┌──
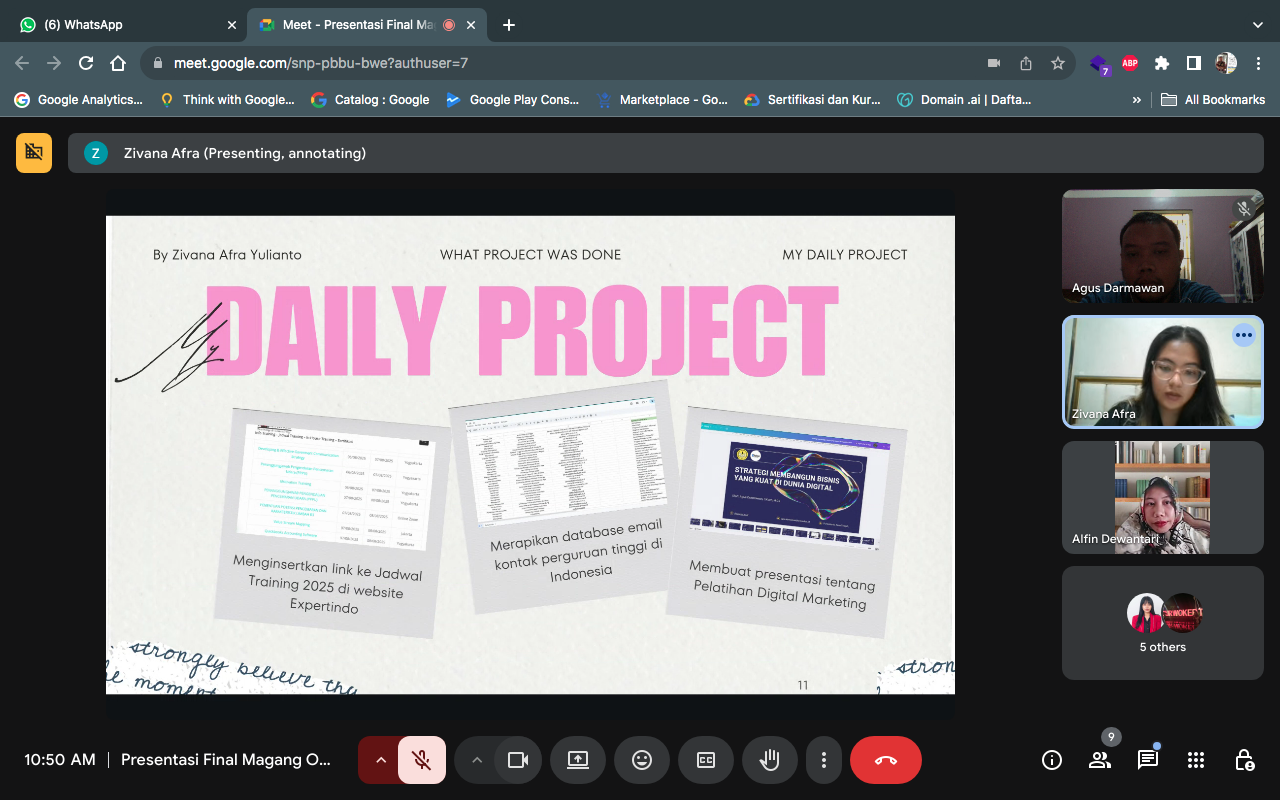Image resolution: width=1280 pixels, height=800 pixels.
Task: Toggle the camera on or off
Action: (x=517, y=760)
└──
┌──
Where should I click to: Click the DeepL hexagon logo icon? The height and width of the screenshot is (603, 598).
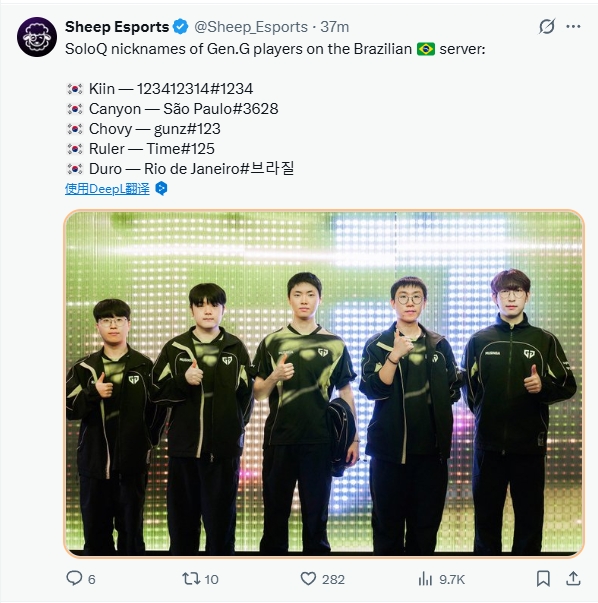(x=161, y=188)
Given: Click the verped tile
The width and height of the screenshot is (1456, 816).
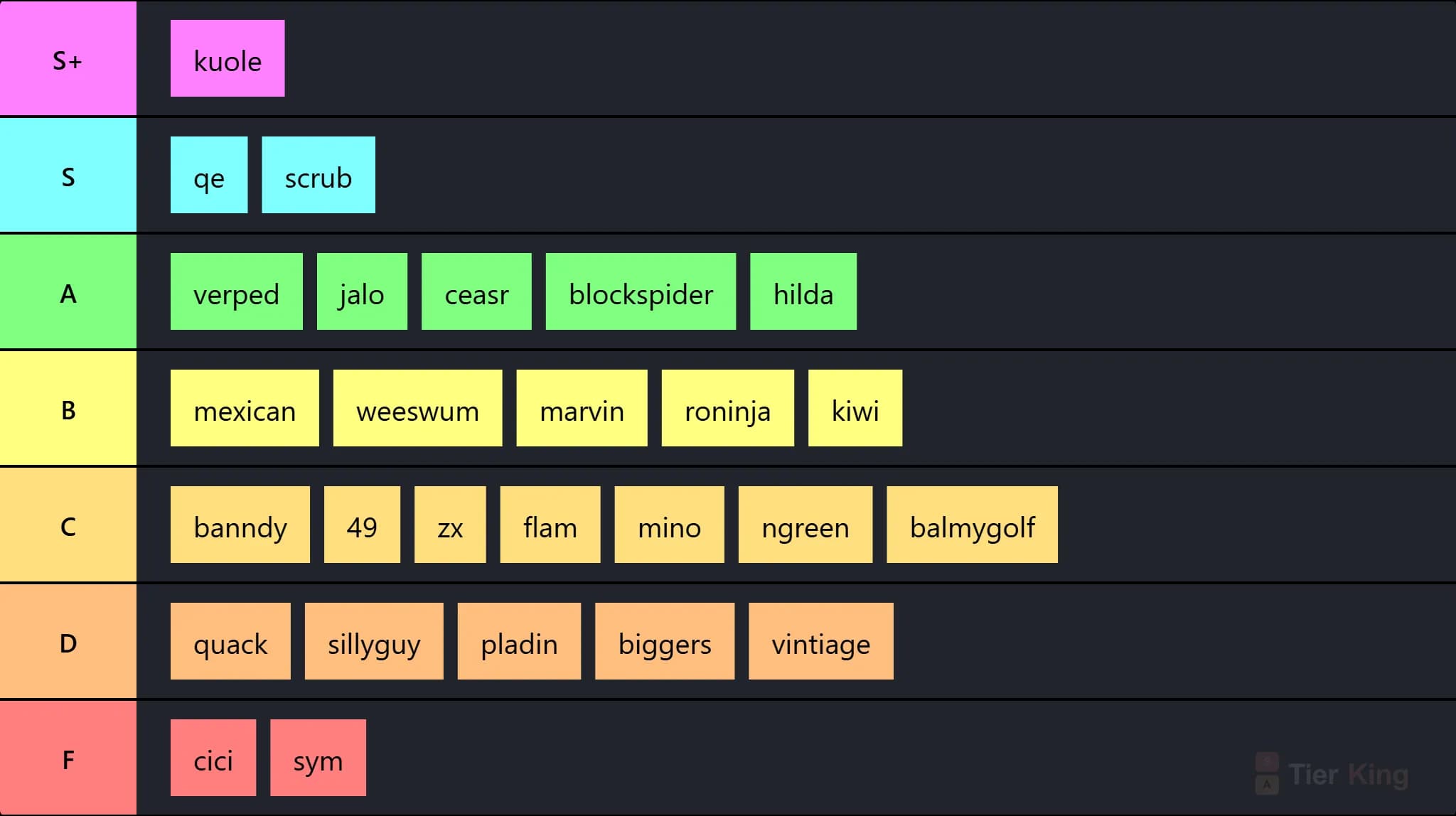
└──
┌──
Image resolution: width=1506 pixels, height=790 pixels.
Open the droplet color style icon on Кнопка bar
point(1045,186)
└──
■ **Exercise brief**: Put these lines into a Markdown table with the columns Row and Line, one row per line, with blank lines skipped. Start at the line that has "Where should I" and stop after the line that has "The width and", and leave out the pictures.

■ **Finished answer**:
| Row | Line |
|---|---|
| 1 | Where should I click to: Click the DeepL hexagon logo icon? The height and width of the screenshot is (603, 598). |
| 2 | (x=161, y=188) |
| 3 | Given: Click the verped tile |
| 4 | The width and height of the screenshot is (1456, 816). |